## Actions to take
A) Retype the part of the VACUUM FULL thread below from "Do you think" up to and including "in this case.".
B) In the VACUUM FULL thread below, what clause did the reply add to the select_views test?
C) Give what follows the final line of the VACUUM FULL thread below.

## Passage
****************
Except for the simplest tests, they aren't easily moved to pg_regress.
For instance, how do you tell if a user table's relfilenode actually
changed? Easy to do manually, but tough to do with pg_regress.

Regards,Jeff Davis




Re: New VACUUM FULL

From
Itagaki Takahiro
Date:
Jeff Davis <pgsql@j-davis.com> wrote:

> On Fri, 2009-12-04 at 18:36 +0000, Simon Riggs wrote:
> > Let's check it works before worrying about performance. We can take
> > tests out as well as add them once it becomes obvious its working.
>
> Itagaki-san, perhaps you should add a variety of tests, and then Simon
> can remove extra tests after he's convinced that it works.

I added regression tests for database-wide vacuums and check changes
of relfilenodes in those commands. Only sampled tables are checked
in tests -- normal, fundamental and shared catalogs and clusterd,
temp and normal tables. Since relfilenodes are unstable between tests,
only changes of relfilenodes are compared.

Do you think the added tests are enough? Of course we could have
cases for serveral updated patterns, but it will be exhaustive.
I think checks for relfilenodes are enough in this case.

BTW, I needed to add ORDER BY cluase in select_views test. I didn't modify
tests in select_views at all, but database-wide vacuum moves tuples in
select_views test. I think the fix should be reasonable becausae unsorted
result set is always unstable in regression test.


---- added tests ----
CREATE TEMP TABLE vacid (
  relid  regclass,
  filenode_0 oid,
  filenode_1 oid,
  filenode_2 oid,
  filenode_3 oid
);
INSERT INTO vacid (relid, filenode_0)
SELECT oid, relfilenode FROM pg_class WHERE oid::regclass IN (
  'pg_am',       -- normal catalog
  'pg_class',    -- fundamental catalog
  'pg_database', -- shared catalog
  'vaccluster' , -- clustered table
  'vacid',       -- temp table
  'vactst'       -- normal table
);
CLUSTER; -- only clusterd table should be changed
UPDATE vacid SET filenode_1 = relfilenode
  FROM pg_class WHERE oid = relid;
VACUUM (FULL INPLACE); -- all tables should not be changed
UPDATE vacid SET filenode_2 = relfilenode
  FROM pg_class WHERE oid = relid;
VACUUM FULL; -- only non-system tables should be changed
UPDATE vacid SET filenode_3 = relfilenode
  FROM pg_class WHERE oid = relid;
SELECT relid,
       filenode_0 <> filenode_1 AS cluster,
       filenode_1 <> filenode_2 AS full_inplace,
       filenode_2 <> filenode_3 AS full
  FROM vacid
 ORDER BY relid::text;
    relid    | cluster | full_inplace | full
-------------+---------+--------------+------
 pg_am       | f       | f            | f
 pg_class    | f       | f            | f
 pg_database | f       | f            | f
 vaccluster  | t       | f            | t
 vacid       | f       | f            | t
 vactst      | f       | f            | t
(6 rows)
****************
## Stored data
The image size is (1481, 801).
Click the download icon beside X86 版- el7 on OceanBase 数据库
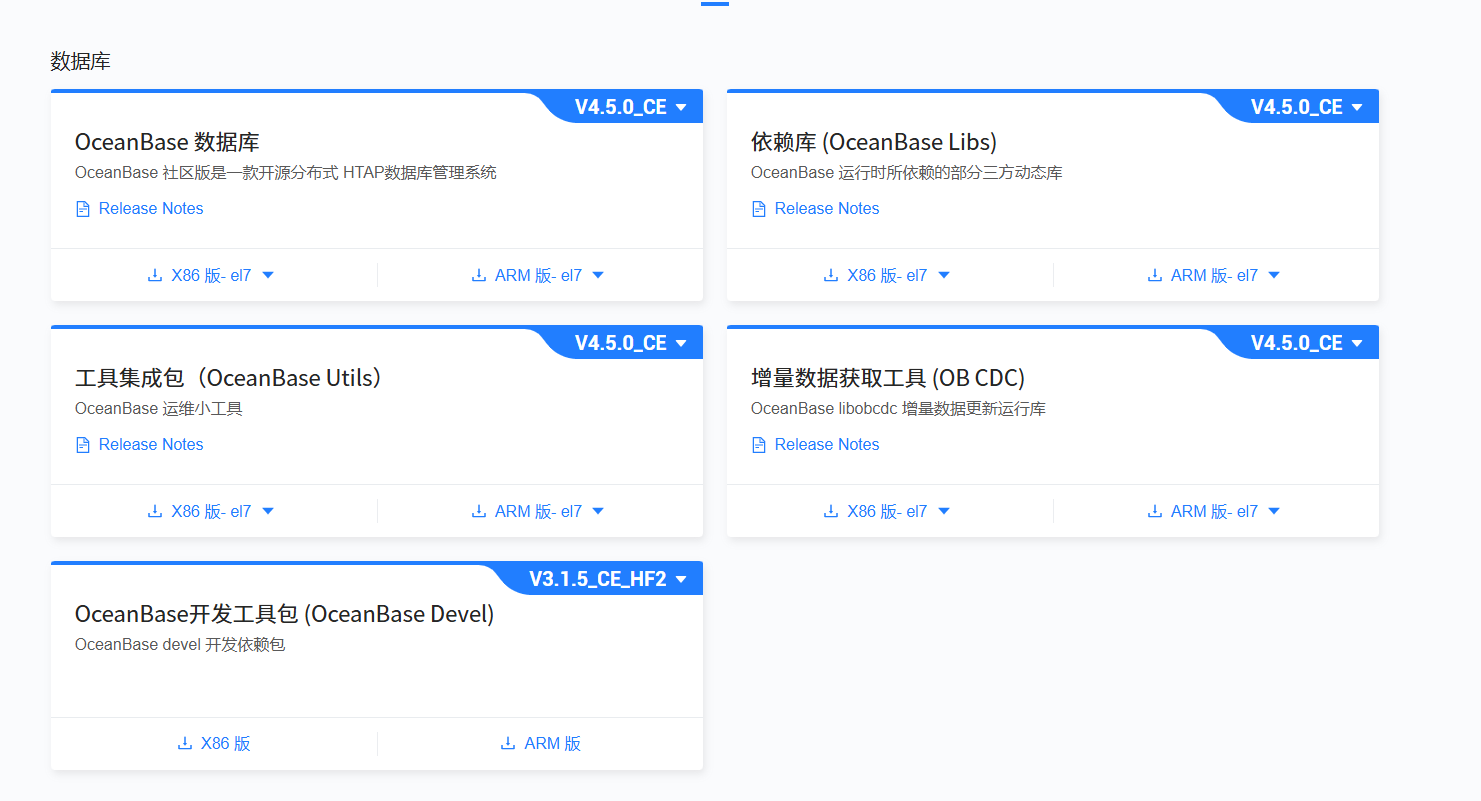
****************
## Responses by task
A)
Do you think the added tests are enough? Of course we could have
cases for serveral updated patterns, but it will be exhaustive.
I think checks for relfilenodes are enough in this case.

B) An ORDER BY clause.

C)
Regards,
---
ITAGAKI Takahiro
NTT Open Source Software Center


Attachment

Re: New VACUUM FULL

From
Tom Lane
Date:
Itagaki Takahiro <itagaki.takahiro@oss.ntt.co.jp> writes:
> I added regression tests for database-wide vacuums and check changes
> of relfilenodes in those commands.
> ...
> BTW, I needed to add ORDER BY cluase in select_views test. I didn't modify
> tests in select_views at all, but database-wide vacuum moves tuples in
> select_views test. I think the fix should be reasonable becausae unsorted
> result set is always unstable in regression test.

You should take those out again; if I am the committer I certainly will.
Such a test will guarantee complete instability of every other
regression test, and it's not worth it.
        regards, tom lane


Re: New VACUUM FULL

From
Itagaki Takahiro
Date:
Tom Lane <tgl@sss.pgh.pa.us> wrote:

> You should take those out again; if I am the committer I certainly will.
> Such a test will guarantee complete instability of every other
> regression test, and it's not worth it.

I read the original comment was saying to add regression tests for
database-wide vacuums. But I'll reduce the range of vacuum if they
are not acceptable.

The new patch contains only table-based vacuum for local tables and some of
system tables to test non-INPLACE vacuum are not used for system tables.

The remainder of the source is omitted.